The new team is formed by Tim Drake, now rebranded as "Red Robin" in order to protect teenage heroes from a villain known as Harvest and his organization "N.O.W.H.E.R.E." A running theme for the 2011–2014 series was Harvest kidnapping young heroes for experimentation and enslavement as part of the villainous scheme for world domination.

The 2011–2014 series featured several crossovers, "The Culling", which had the team meet the Legion of Super-Heroes, as well as "Death of the Family", which focused upon a meeting of Batgirl, Red Hood and the Outlaws, and the Titans, as the Joker kidnapped Red Hood and Red Robin. The 2012 "Zero Month" issue provided the New 52 origin of Tim Drake, recasting him as a young computer hacker who was adopted by Batman to protect him from retaliation from the Penguin.

The 2011–2014 series and Scott Lodbell's writing drew negative reviews, though the Lodbell created character Bunker was positively received by fans. Criticism included the meandering Harvest/N.O.W.H.E.R.E storyline, an arc that revealed Kid Flash (Bart Allen) as a futuristic fundamentalist Christian terrorist hiding in the 20th century, as well as the elimination of the franchise's lore. The character of Raven and Trigon was originally embargoed by Lobdell, but the characters were brought back due to fan demand. The 2011 series also spawned a short-lived spin-off, The Ravagers, which ran for 10 issues and featured Beast Boy, Terra and Caitlyn Fairchild of Gen¹³ in major roles.

The series was relaunched in July with a new issue #1 with Will Pfeifer as writer. The series continued with the characteristics of the main characters, but ignored the events of the Ravagers spin-off, presenting Beast Boy both green and in line with his animated series characteristics. The series also added an African American version of the super-heroine Power Girl to the roster.

Due to the backlash against the removal of the previous incarnations of the Titans (and the ripple effect it had upon characters such as Nightwing and Donna Troy), DC launched a new miniseries called "Titans Hunt", which restored the original 1960s version of the Titans to canon. The series states that all memory of the original Titans was erased by Lilith to protect the team from Mr. Twister. It also alludes to further reality alterations to the DC Universe; these are then picked up on in the DC Rebirth initiative, beginning a week after "Titans Hunt", which restores Wally West to canon, along with various aspects of the Pre-Flashpoint continuity.

_Raw records_:
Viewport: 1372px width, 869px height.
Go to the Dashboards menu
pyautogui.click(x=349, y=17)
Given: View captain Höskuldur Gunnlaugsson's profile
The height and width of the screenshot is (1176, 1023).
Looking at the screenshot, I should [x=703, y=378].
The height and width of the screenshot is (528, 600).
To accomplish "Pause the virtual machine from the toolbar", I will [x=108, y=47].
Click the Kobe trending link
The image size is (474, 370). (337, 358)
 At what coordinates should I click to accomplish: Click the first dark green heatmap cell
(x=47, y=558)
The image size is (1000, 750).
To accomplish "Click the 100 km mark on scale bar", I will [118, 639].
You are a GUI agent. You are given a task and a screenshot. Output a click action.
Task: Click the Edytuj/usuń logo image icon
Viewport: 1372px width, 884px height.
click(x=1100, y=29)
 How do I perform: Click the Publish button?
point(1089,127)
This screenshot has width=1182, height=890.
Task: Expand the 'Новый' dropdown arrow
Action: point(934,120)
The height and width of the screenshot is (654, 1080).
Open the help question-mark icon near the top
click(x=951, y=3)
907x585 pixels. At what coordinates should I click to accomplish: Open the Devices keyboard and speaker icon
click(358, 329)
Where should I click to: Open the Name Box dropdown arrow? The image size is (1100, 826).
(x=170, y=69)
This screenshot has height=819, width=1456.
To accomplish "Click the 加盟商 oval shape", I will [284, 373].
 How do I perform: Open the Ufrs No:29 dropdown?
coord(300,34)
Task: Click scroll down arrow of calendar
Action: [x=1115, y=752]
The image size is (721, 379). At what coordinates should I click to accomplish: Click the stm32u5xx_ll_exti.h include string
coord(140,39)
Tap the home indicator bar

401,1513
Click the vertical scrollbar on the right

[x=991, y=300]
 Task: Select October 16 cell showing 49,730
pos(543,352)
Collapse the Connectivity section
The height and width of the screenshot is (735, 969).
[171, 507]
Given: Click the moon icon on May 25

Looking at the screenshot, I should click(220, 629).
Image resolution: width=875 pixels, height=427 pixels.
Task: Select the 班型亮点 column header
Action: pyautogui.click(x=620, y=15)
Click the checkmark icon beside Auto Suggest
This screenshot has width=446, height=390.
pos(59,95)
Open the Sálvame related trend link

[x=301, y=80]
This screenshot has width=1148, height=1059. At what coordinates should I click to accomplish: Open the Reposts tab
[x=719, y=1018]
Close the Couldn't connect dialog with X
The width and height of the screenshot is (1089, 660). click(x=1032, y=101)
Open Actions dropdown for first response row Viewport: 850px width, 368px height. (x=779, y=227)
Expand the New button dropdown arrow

_Set exercise 1_: Condense the paragraph of the source text that begins "The 2011–2014 series featured several crossovers" into a short bulleted list that keeps its main facts.
_Set exercise 2_:
Answer these questions from the source text:
(a) Which villain leads the organization N.O.W.H.E.R.E.?
(b) Who wrote the relaunched series' new issue #1?
(c) In "Titans Hunt," who erased all memory of the original Titans?
_Set exercise 3_: Reproduce the passage of the source text starting with "The new team" and going on through "for world domination.".
Answer using only the source text.

_Task result 1_:
- "The Culling" crossover: the team meets the Legion of Super-Heroes.
- "Death of the Family" crossover: Batgirl, Red Hood and the Outlaws, and the Titans meet as the Joker kidnaps Red Hood and Red Robin.
- The 2012 "Zero Month" issue gives Tim Drake's New 52 origin as a young computer hacker adopted by Batman to protect him from the Penguin's retaliation.

_Task result 2_:
(a) Harvest
(b) Will Pfeifer
(c) Lilith

_Task result 3_:
The new team is formed by Tim Drake, now rebranded as "Red Robin" in order to protect teenage heroes from a villain known as Harvest and his organization "N.O.W.H.E.R.E." A running theme for the 2011–2014 series was Harvest kidnapping young heroes for experimentation and enslavement as part of the villainous scheme for world domination.